While New Zealand’s trade mission in Taiwan was not among the signatories to the statement, Wellington continues to back the sentiment, Mahuta confirmed. “New Zealand supports Taiwan being able to participate as an observer in the World Health Assembly,” she said via a spokesperson. “This is a long-held position. We recognise that Taiwan makes a valuable contribution to international health discussions, as evidenced in recent years by its response to Covid-19. We will take a consistent approach at this year’s World Health Assembly meetings in Geneva.”

New Zealand’s non-appearance came to light after a former senior diplomat, Charles Finny, wrote for BusinessDesk of his “great shame” at the “mystifying absence” of the NZ Commerce and Industry Office in Taipei from the signatory list. Finny, now a lobbyist and chair of the NZ-Taiwan Business Council, suspected it was down to “constant concern about minimising public utterances on Taiwan policy because of a concern that China might react negatively”. He wrote: “The Australian, US, Japanese, British and Canadian offices in Taipei did the right thing and stood up for Taiwan in the face of Chinese bullying. New Zealand did not. I am ashamed by this.”
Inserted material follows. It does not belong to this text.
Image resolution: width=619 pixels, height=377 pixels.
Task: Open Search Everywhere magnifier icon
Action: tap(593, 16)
Mahuta did not respond to a question on the reasons New Zealand was not a signatory. The government has previously opted not to add New Zealand’s name to statements from five eyes partners rebuking Beijing’s crackdown in Hong Kong. 

The status of Taiwan, which continues to be denied nation status at the United Nations, has returned to the geopolitical spotlight after US president Joe Biden’s remarks during a visit to Japan. Against a backdrop of the US decision not to take military action in defence of Ukraine against Russia, Biden was asked whether they would defend Taiwan were it to come under attack by China. “Yes,” he told reporters. “That’s the commitment we made.” Biden swiftly added: “We agree with a one-China policy. We’ve signed on to it and all the intended agreements made from there. But the idea that it can be taken by force … is just not appropriate.” 
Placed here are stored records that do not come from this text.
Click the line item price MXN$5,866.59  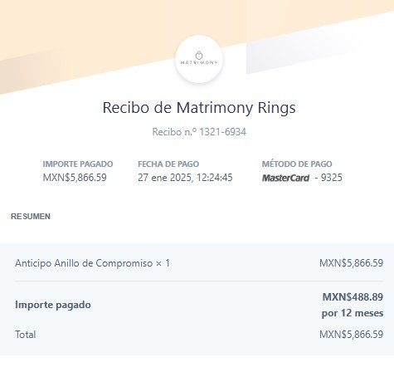(351, 263)
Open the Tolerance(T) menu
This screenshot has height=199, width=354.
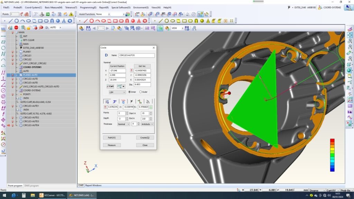(x=71, y=7)
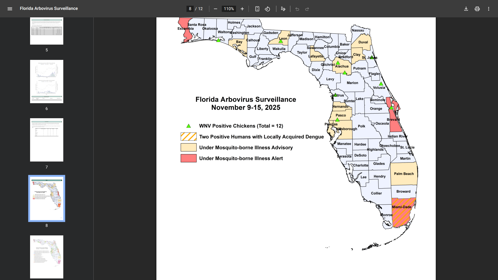Rotate the document counterclockwise

pyautogui.click(x=267, y=9)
The US, along with much of the world including New Zealand, publicly accepts a “One China” policy, which accepts China’s insistence Taiwan is a natural part of China, while maintaining independent relations with Taiwan, albeit not on a formal nation-state basis. US State Department officials strained to insist that Biden’s statement did not depart from the existing “strategic ambiguity” doctrine – the ambiguity referring directly to the question of whether or not the US would defend Taiwan militarily against a Chinese attack. 

New Zealand was among the members of a higher-level, if nebulous agreement announced last night, the Indo-Pacific Economic Framework for Prosperity, alongside the US and 12 other countries in the region. Jacinda Ardern said the framework, on which discussions are continuing, was “a non-traditional agreement” to “provide new channels of collaboration in ways not limited to trade”, but that it could “ease the pathway for trade”.

From the perspective of the US, which remains divorced from the CPTPP since Donald Trump abandoned the trade deal, the new agreement appears substantially designed to counter China’s growing dominance and reassert American economic clout in the region.